** START **
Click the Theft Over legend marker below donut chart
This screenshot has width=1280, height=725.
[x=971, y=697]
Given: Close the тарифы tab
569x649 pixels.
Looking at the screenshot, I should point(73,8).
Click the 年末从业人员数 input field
** END **
#### [Exercise instructions]
Render every line of the records above as a Markdown table with two columns, No. and Text. Number each row and leave out any blank lines.

#### [Solution for this task]
| No. | Text |
|---|---|
| 1 | Click the Theft Over legend marker below donut chart |
| 2 | This screenshot has width=1280, height=725. |
| 3 | [x=971, y=697] |
| 4 | Given: Close the тарифы tab |
| 5 | 569x649 pixels. |
| 6 | Looking at the screenshot, I should point(73,8). |
| 7 | Click the 年末从业人员数 input field |